Le gouvernement a accordé aux producteurs de Champagne une dérogation temporaire permettant aux raisins d'atteindre 15% d'alcool naturel, bien au-delà du plafond habituel de 13%, reflet des concentrations en sucre inhabituellement élevées dues à la chaleur et à la sécheresse.
« Un potentiel pour de très grands vins », a estimé le Comité Champagne à propos du millésime, malgré des volumes très réduits pour les vignerons cette année.
Des vendanges en recul, une tendance qui s'installe
La France n'est pas seule dans ce cas : les vendanges autrichiennes 2026 sont elles aussi tombées à leur plus bas niveau depuis dix ans, et les producteurs européens rapportent globalement leurs vendanges les plus précoces jamais enregistrées après un été de chaleur extrême.
Des vendanges réduites concentrent généralement les arômes, mais pèsent aussi sur les revenus des vignerons, notamment en Champagne, où les maisons plafonnent la production en partie pour protéger les prix, même les bonnes années.

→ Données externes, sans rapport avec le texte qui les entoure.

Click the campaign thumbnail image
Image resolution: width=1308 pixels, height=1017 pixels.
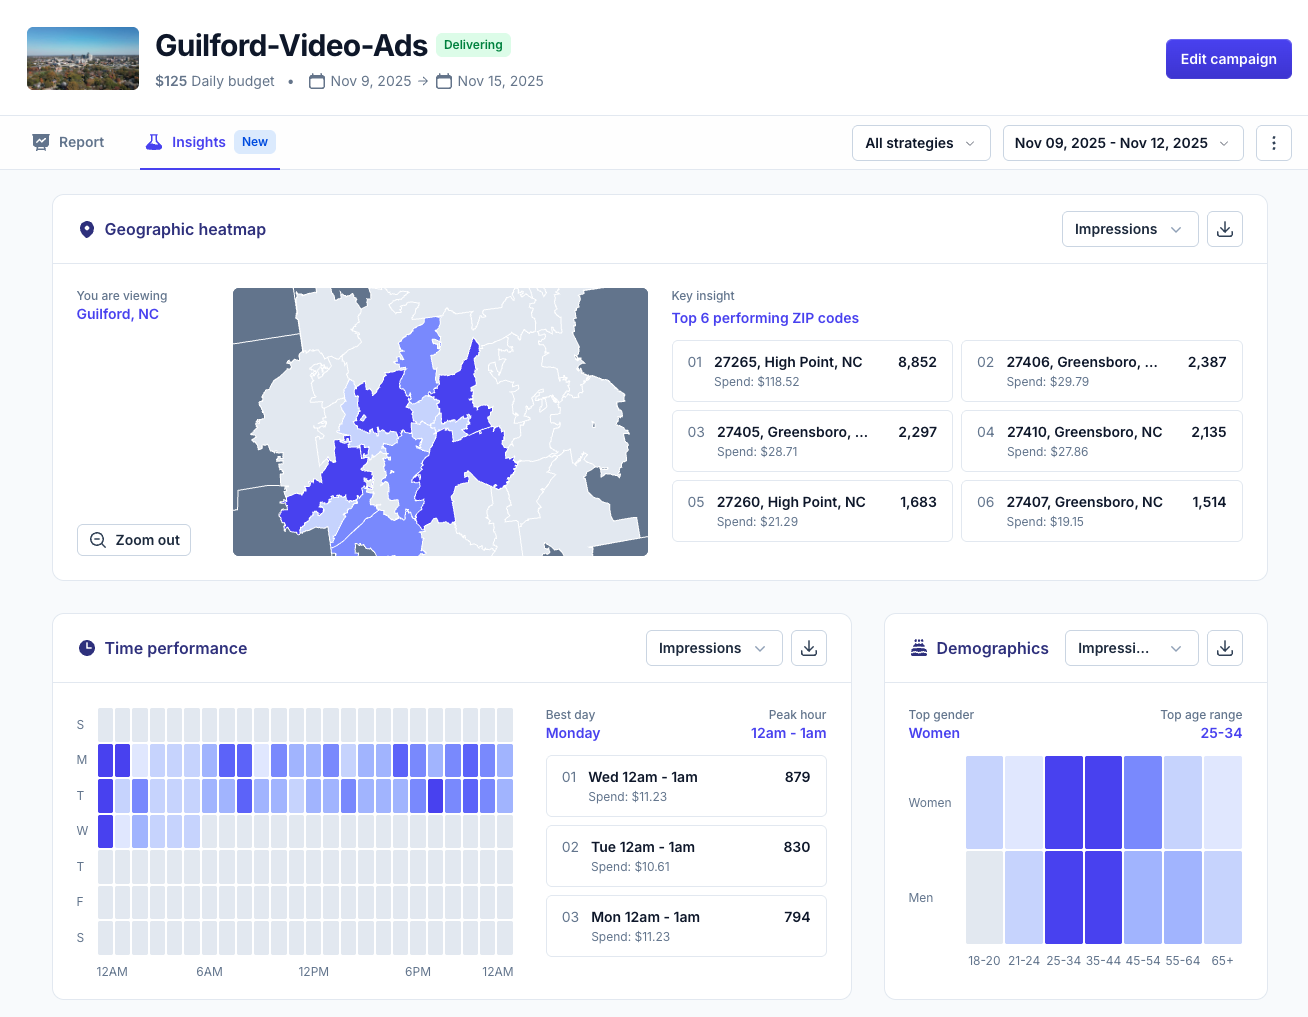[82, 58]
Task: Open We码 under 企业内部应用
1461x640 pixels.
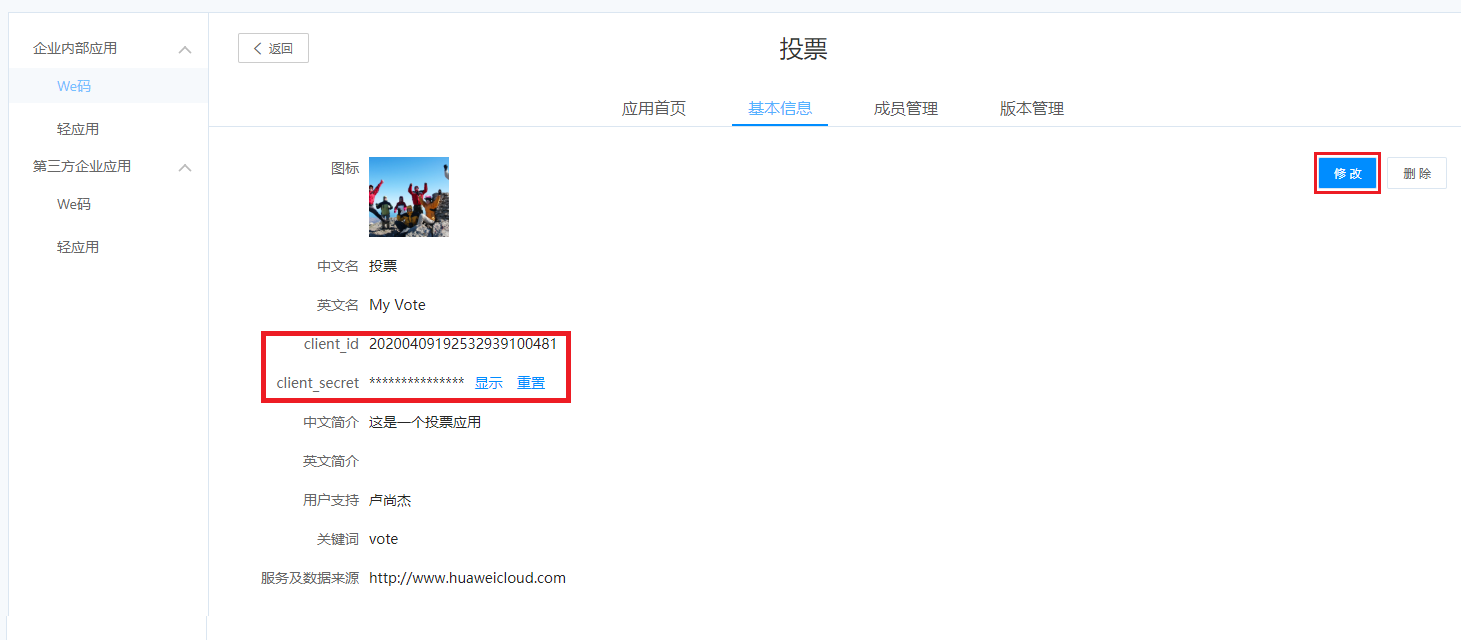Action: (x=74, y=86)

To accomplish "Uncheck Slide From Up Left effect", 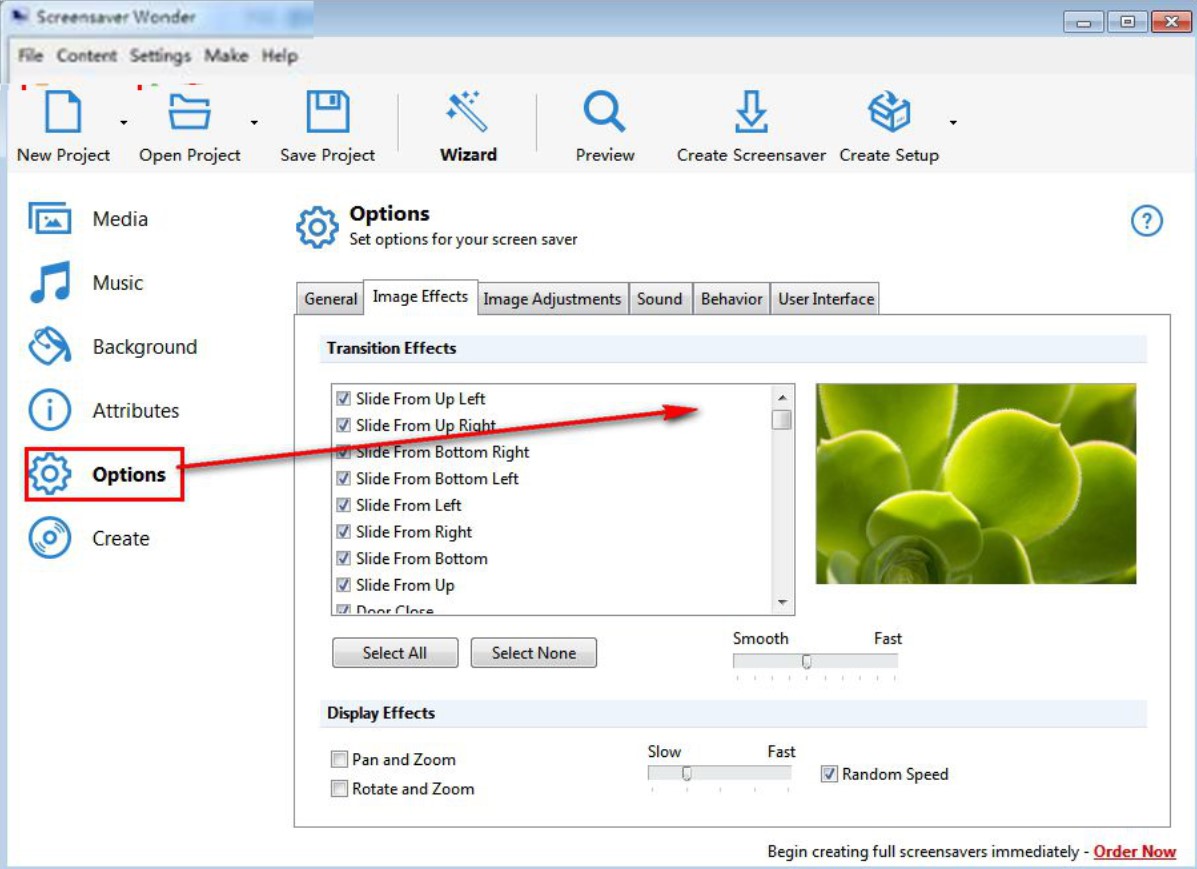I will tap(344, 399).
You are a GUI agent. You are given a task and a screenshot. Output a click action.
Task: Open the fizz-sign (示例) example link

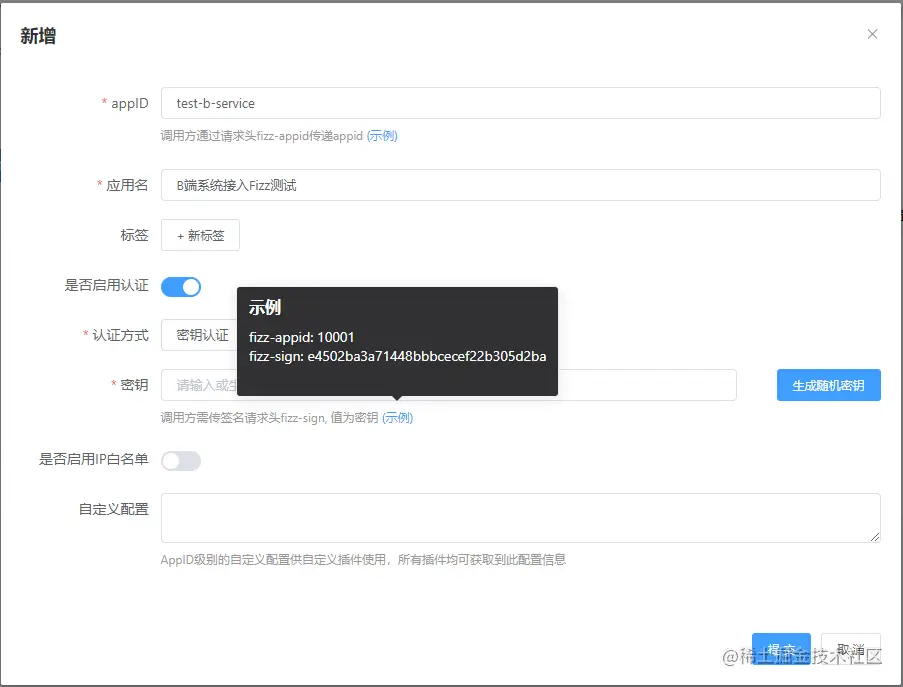[398, 418]
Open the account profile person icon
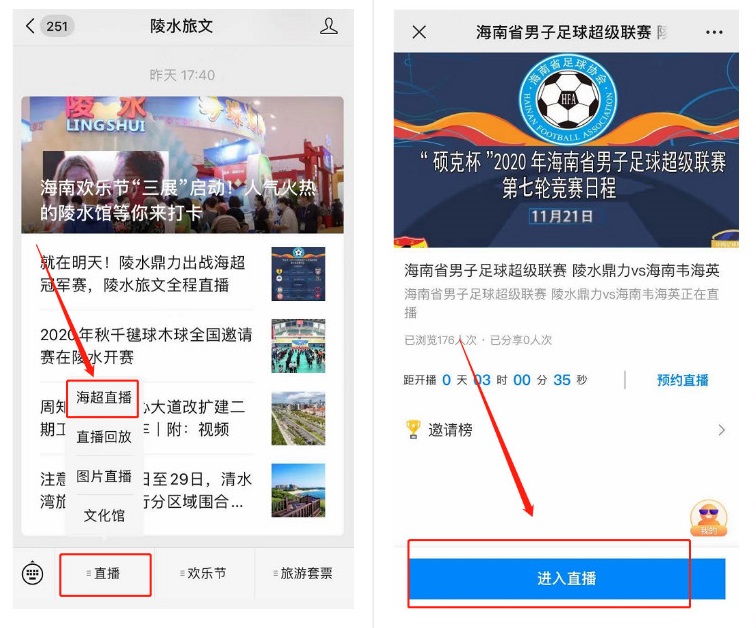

Les vignerons des zones les plus touchées estiment que l'ampleur des pertes de cette année, après une série de millésimes difficiles depuis 2021, relance le débat sur l'assurance récolte et la replantation avec des cépages plus résistants à la chaleur.
Les chiffres définitifs de volume seront connus une fois les vendanges achevées en octobre dans les régions françaises à récolte plus tardive.